§ Work to be completed: Swap "size" for "date" in the entries from the line that contains "Task: Click the size" through the line that contains "This screenshot has width=934, height=585.", and give only those lines, with all else unchanged.

§ Record extracts:
===============

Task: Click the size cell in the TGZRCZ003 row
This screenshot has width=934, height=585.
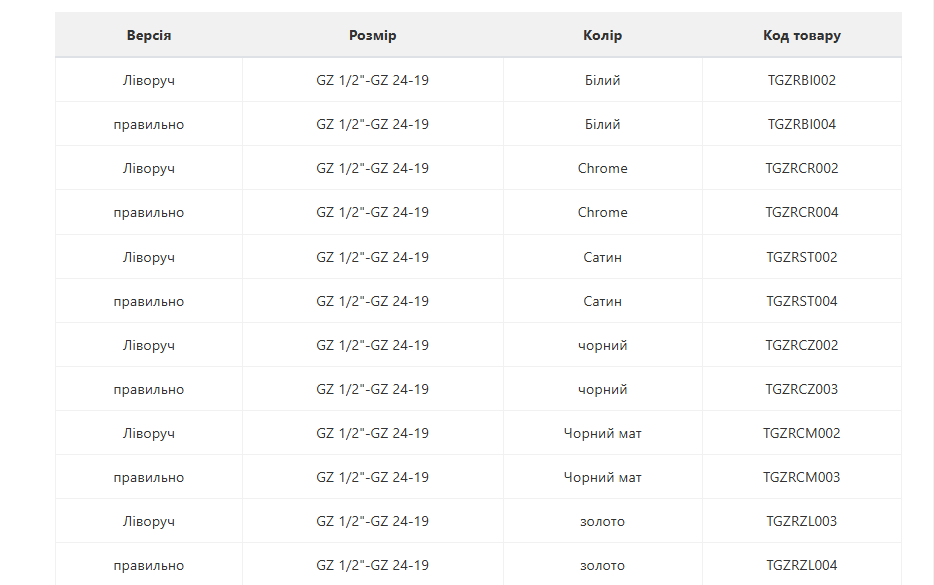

===============

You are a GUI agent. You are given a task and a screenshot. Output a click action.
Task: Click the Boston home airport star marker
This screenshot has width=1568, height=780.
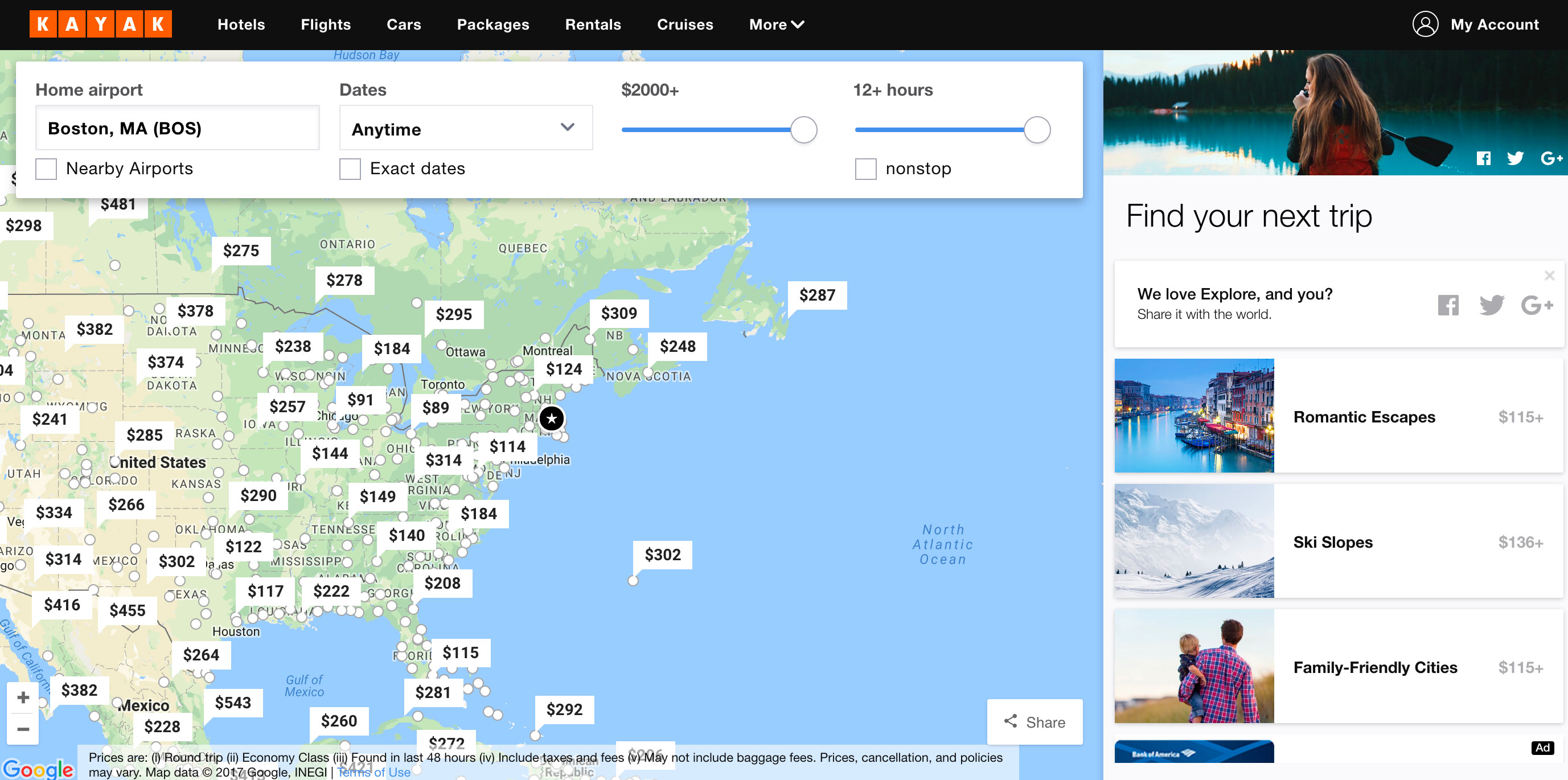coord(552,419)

===============

§ Result of the exercise:
Task: Click the date cell in the TGZRCZ003 row
This screenshot has width=934, height=585.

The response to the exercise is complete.